The researchers analysed data on 3,452 dogs diagnosed with cancer in the US, including more than 120 breeds and a wide variety of cancer types, grades, and stages.

Allavena says American dogs are generally comparable to dogs in Australia, though there are differences in the prevalence of some cancers presumably due to different gene pools.

The study determined that the median age at cancer diagnosis for dogs weighing 75 kilograms or more was 5 years, compared to 11 years for dogs weighing 2.5 to 5 kilograms – perhaps unsurprising, given that large breed dogs have a shorter lifespan than small or tiny breeds.

“A large dog like a Great Dane, Wolfhound, Rottweiler might have a typical life expectancy of 8-10 years. I have known many more that die much earlier than this from cancer (2-4 years at diagnosis). Whereas a small breed like a Jack Russell would live to 12-15 years,” says Allavena.

“That cancer is tied to and very common in certain breeds is a well-established phenomenon and something I can confirm as a veterinary pathologist. A lot of this is genetics, some of it will also be biomechanics (this is thought to play a role in bone cancer in large dogs).”

Looking at breeds specifically, the researchers were able to determine that Mastiffs, Saint Bernards, Great Danes, and Bulldogs had the youngest median diagnosis age, at approximately six years.

Irish Wolfhounds, Vizslas, and Bernese Mountain Dogs had median diagnosis ages of 6.1 to 7 years, and, on the other end of the spectrum, the diminutive Bichon Frise had the oldest median diagnosis age at 11.5 years.

Graph of the median age at which different dog breeds are diagnosed with cancer.
In this article, researchers studied the median age at which a number of dog breeds are diagnosed with cancer. The median age of diagnosis was also seen to be lower for purebred dogs than for mixed breed dogs. Note: For display purposes, outliers are not presented for bars comparing purebred and mixed breed dogs. Credit: Anne-Lise Paris, PLOS, CC-BY 4.0.

Interestingly, according to Allavena, in the study “there are some breeds that seem to develop cancer later despite being reasonably sized dogs, like Beagles.”

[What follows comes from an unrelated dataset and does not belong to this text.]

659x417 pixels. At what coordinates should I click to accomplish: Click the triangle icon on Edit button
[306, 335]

The researchers also developed a statistical model to predict the median diagnosis age based on weight – a model that could be applied to breeds with less representation in the study, and to mixed-breed dogs.

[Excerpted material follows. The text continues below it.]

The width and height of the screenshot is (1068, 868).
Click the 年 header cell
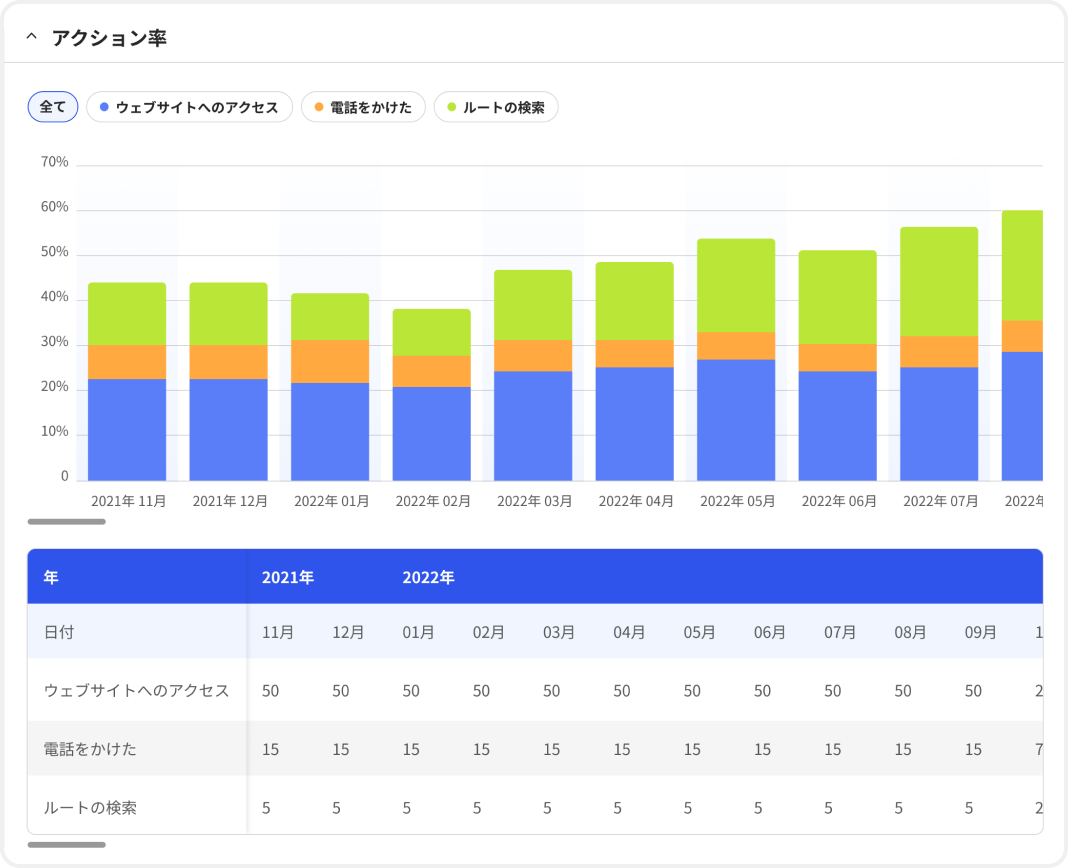coord(51,577)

They say that their findings suggest the early detection of canine cancer could be improved by beginning liquid biopsy screening two years before a dog reaches the median diagnosis age for their breed or weight.

Would screening make canine cancer treatment more effective or less invasive?

Allavena is cautiously optimistic that, if liquid biopsies for dogs are proven to be both accurate and financially attainable, they could benefit dogs – depending on the treatments available and how early the diseases are detected.

According to a 2022 validation study, the test developed by PetDx, Onkok9, has a sensitivity of 54.7% – meaning it can detect true cancer cases about half of the time – and demonstrated a 98.5% specificity in avoiding detecting false positive cases.

“If we catch them early, are we able to really benefit the dog by intervening at an earlier time point? Is starting chemo sooner going to help? Is doing the surgery early going to help? Because a lot of cancers are very common, really nasty, but they often need very expensive, very complicated therapy,” she says.

For osteosarcoma, early diagnosis may mean limb sparing surgery could be used instead of the more serious full amputation.

But, in the clinically silent hemangiosarcoma – malignant tumours that originate from blood vessels and are often undiagnosed until a dog dies from it – early detection may only result in tumour removal if it spread to an organ that can be surgically removed (like the the spleen, but not the heart).

Ultimately, she says, veterinary oncology is about quality of life over quantity, so it’s not acceptable to make dogs really ill, suffer, or diminish their quality of life by treating them.

“If early detection is going to mean that you have a reduced chemotherapy dose, or less strong treatment, then maybe that is a really important benefit of early detection via liquid biopsy.”